- EXERCISE GOAL:
List each line of the data in which the string "agent" appears.

== EXTRACTED DATA ==

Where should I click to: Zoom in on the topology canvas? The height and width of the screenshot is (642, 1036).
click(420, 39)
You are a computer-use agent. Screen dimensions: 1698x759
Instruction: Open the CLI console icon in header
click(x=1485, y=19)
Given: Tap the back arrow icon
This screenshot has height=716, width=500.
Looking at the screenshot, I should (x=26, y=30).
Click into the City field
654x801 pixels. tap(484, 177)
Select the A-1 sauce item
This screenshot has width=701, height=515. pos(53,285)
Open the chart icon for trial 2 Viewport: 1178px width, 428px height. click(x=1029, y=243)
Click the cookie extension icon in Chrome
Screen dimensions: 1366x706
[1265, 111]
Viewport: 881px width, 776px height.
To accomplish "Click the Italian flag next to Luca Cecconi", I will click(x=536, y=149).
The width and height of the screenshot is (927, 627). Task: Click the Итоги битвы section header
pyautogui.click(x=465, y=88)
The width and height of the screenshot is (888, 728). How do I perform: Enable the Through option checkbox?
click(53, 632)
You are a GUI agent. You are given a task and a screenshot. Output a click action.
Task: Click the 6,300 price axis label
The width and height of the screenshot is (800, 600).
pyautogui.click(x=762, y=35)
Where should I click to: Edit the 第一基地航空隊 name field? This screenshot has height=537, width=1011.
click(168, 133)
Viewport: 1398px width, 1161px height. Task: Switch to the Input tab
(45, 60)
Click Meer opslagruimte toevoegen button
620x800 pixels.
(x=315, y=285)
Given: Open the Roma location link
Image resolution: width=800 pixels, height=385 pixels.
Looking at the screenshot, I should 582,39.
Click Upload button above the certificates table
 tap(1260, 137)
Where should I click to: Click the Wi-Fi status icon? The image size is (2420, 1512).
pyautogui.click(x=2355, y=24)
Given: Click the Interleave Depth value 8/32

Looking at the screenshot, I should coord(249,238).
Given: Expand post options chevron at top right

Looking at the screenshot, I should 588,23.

===

- RESULT OF THIS EXERCISE:
You are a computer-use agent. Screen dimensions: 1698x759
You are a GUI agent. You are given a task and a screenshot. Output a click action.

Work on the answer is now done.